*What you need to do*: Copy out each entry below verbatim, skipping the images.
─── Data under study ───
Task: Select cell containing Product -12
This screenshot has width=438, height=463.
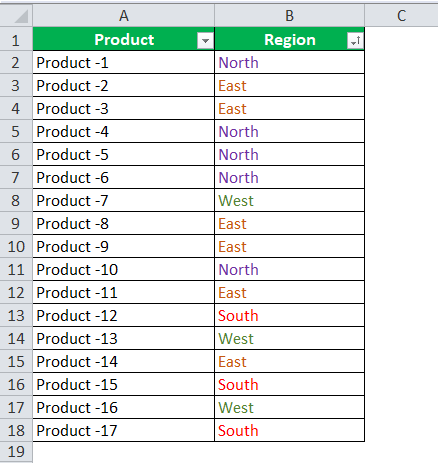Action: (x=124, y=315)
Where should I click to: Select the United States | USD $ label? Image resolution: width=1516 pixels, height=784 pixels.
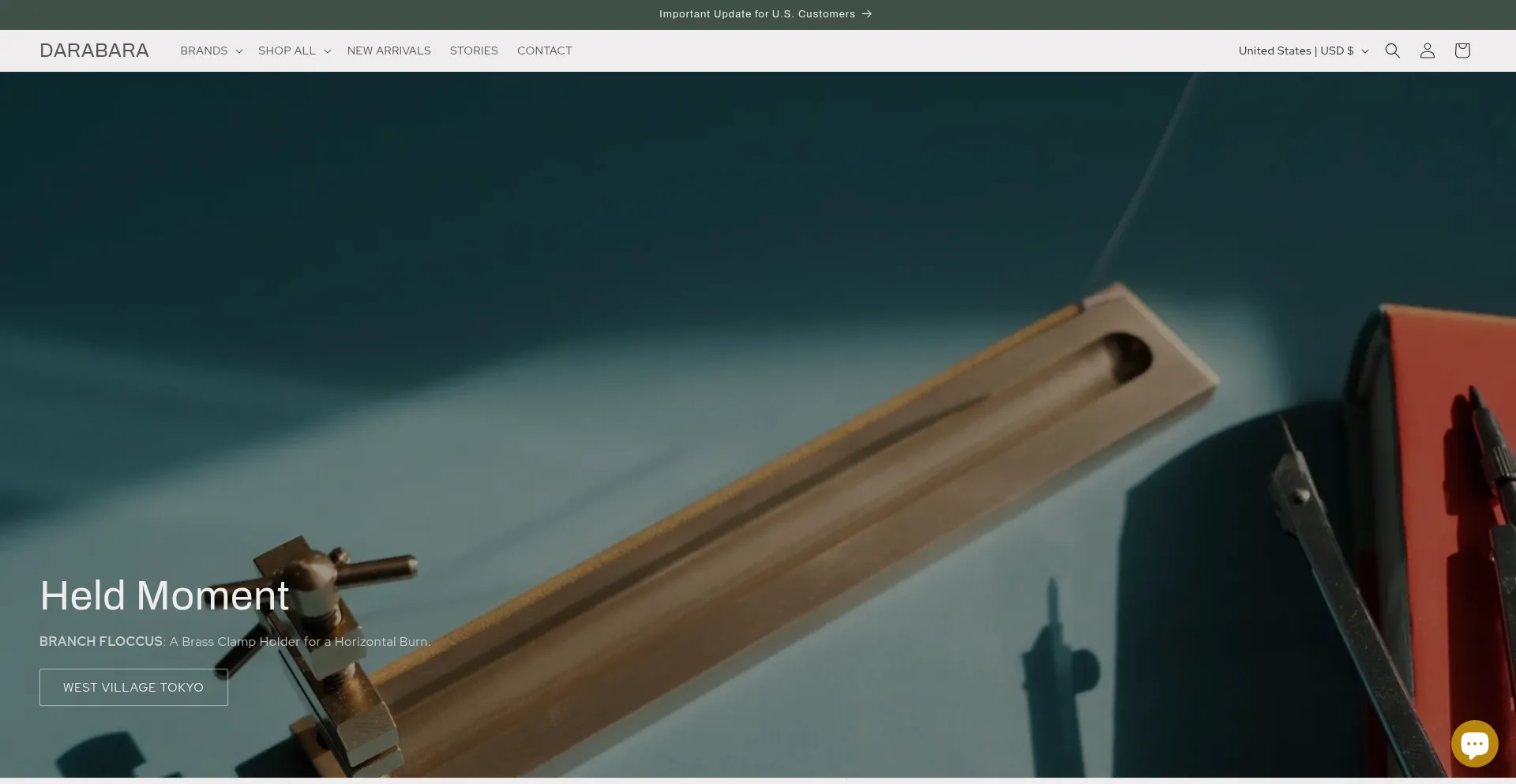[1296, 51]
───
*Answer space*:
Task: Select cell containing Product -12
This screenshot has width=438, height=463.
Action: (x=124, y=315)
Where should I click to: Select the United States | USD $ label? Image resolution: width=1516 pixels, height=784 pixels.
[1296, 51]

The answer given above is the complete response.